A330 Almost Takes Off From Newark Taxiway


The agencies are undoubtedly looking into the case of a wayward Turkish Airlines Airbus A330 crew that nearly took off from a taxiway at Newark Liberty Airport Aug. 7. According to the Aviation Herald, the crew was cleared to take off on Runway 22R but overshot that mark and lined up on Taxiway P, which is between 22R and its parallel partner, 22L. With the clearance granted, the big Airbus spooled up and headed for Istanbul. About two-thirds of the way through the takeoff run, a controller noticed.

The crew was ordered to abort the takeoff when they were going about 90 knots so they screeched to a halt and then asked for further instructions, noting they’d need some time to cool their brakes. They were sent to the end of an inactive runway and after about 45 minutes returned to 22R to resume the trip home. According to a passenger onboard, the captain made a PA announcement saying the aborted takeoff was due to a mechanical issue.

Russ Niles
Russ Niles is Editor-in-Chief of AVweb. He has been a pilot for 30 years and joined AVweb 22 years ago. He and his wife Marni live in southern British Columbia where they also operate a small winery.

Other AVwebflash Articles


  1. “The crew was ordered to abort the landing when they were going about 90 knots”.
    A little proofreading goes a long way.

  2. We all make mistakes but are foreign pilots trained to the same level as USA/Canadian/European pilots? Are they allowed to fly into the USA solely with foreign credentials?

    With at least two pilots up front I’d not have expected them to pull a Harrison Ford.

    • Or Asiana 214 into SFO, how does an aircraft in VFR conditions with 5 pilots up front crash short of the runway and destroy the airplane. MY guess, they are computer operators and not real pilots

    • The FAA does scrutinize furrin air carriers, occasionally bans one. (Perhaps in conjunction with ICAO.)

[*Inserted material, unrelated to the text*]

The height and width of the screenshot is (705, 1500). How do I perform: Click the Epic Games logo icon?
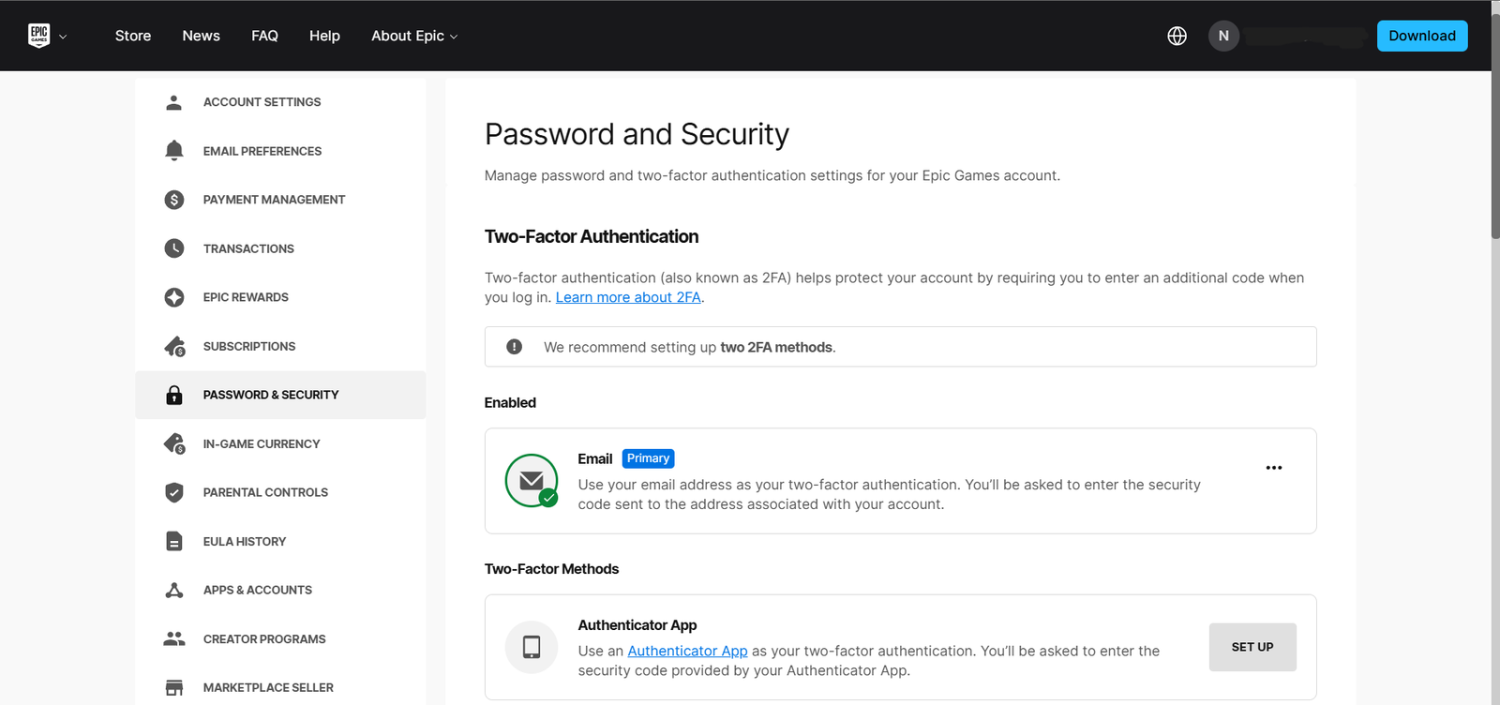[x=38, y=36]
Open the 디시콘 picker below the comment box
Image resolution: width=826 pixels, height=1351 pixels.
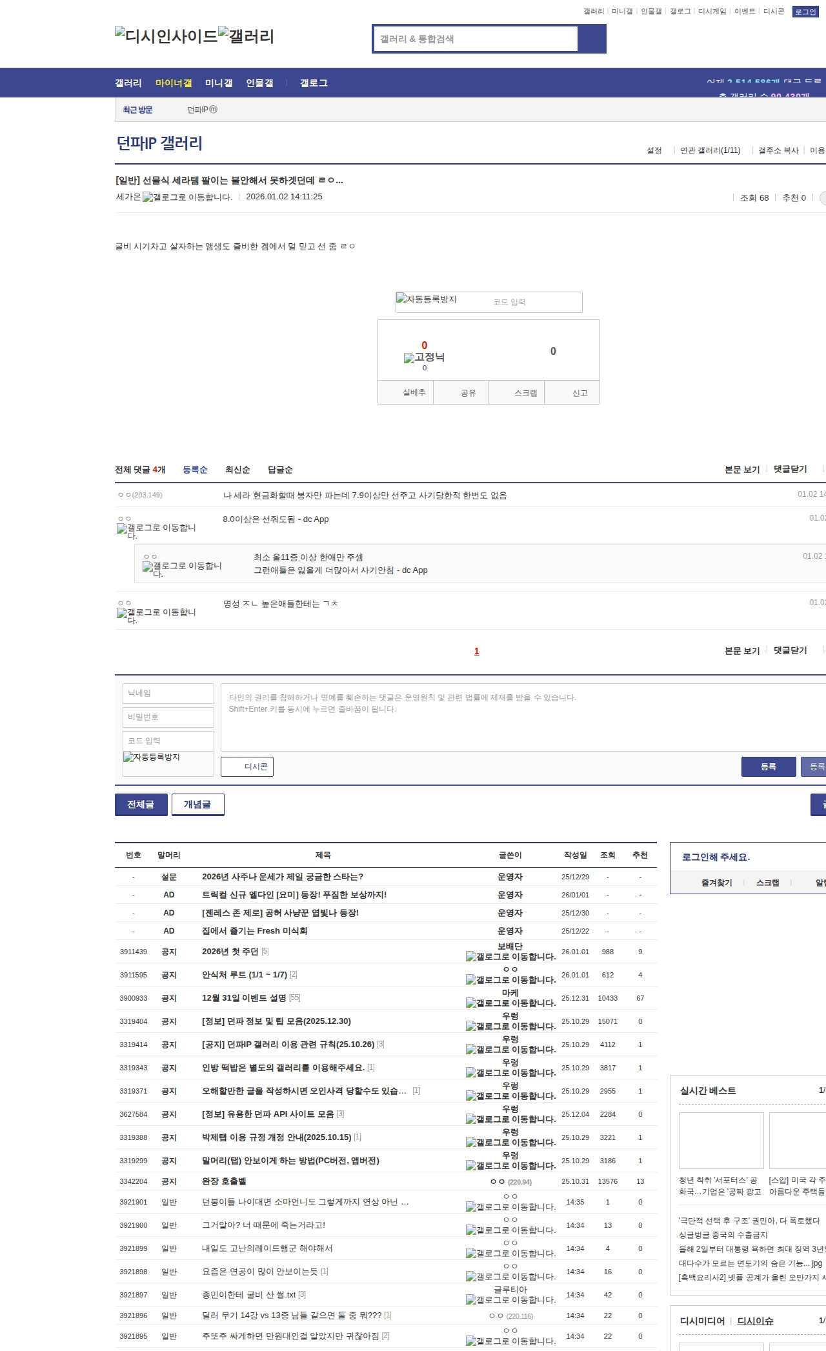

      Aviation requires constant vigilance, read history and you’ll find quite a few cases of trying to take off on shortened or closed runways – such as one years ago in the SE US where crew could not achieve takeoff on shortened runway.

      I have not read the accident report on Asiana 777 at SFO, sounds amazing, nobody watching speed apparently.

      • Thank you Keith for the reply.

        If a person graduated as foreign medical school the credentials are not automatically accepted in this country and special approval and validation and certification is required, often taking years and requiring repeating training in the US.

        Flying an airplane, like practicing medicine is life and death, every day, so it would surprise me if foreign pilots are automatically allowed to operate on American runways, or taxiways as the case may be.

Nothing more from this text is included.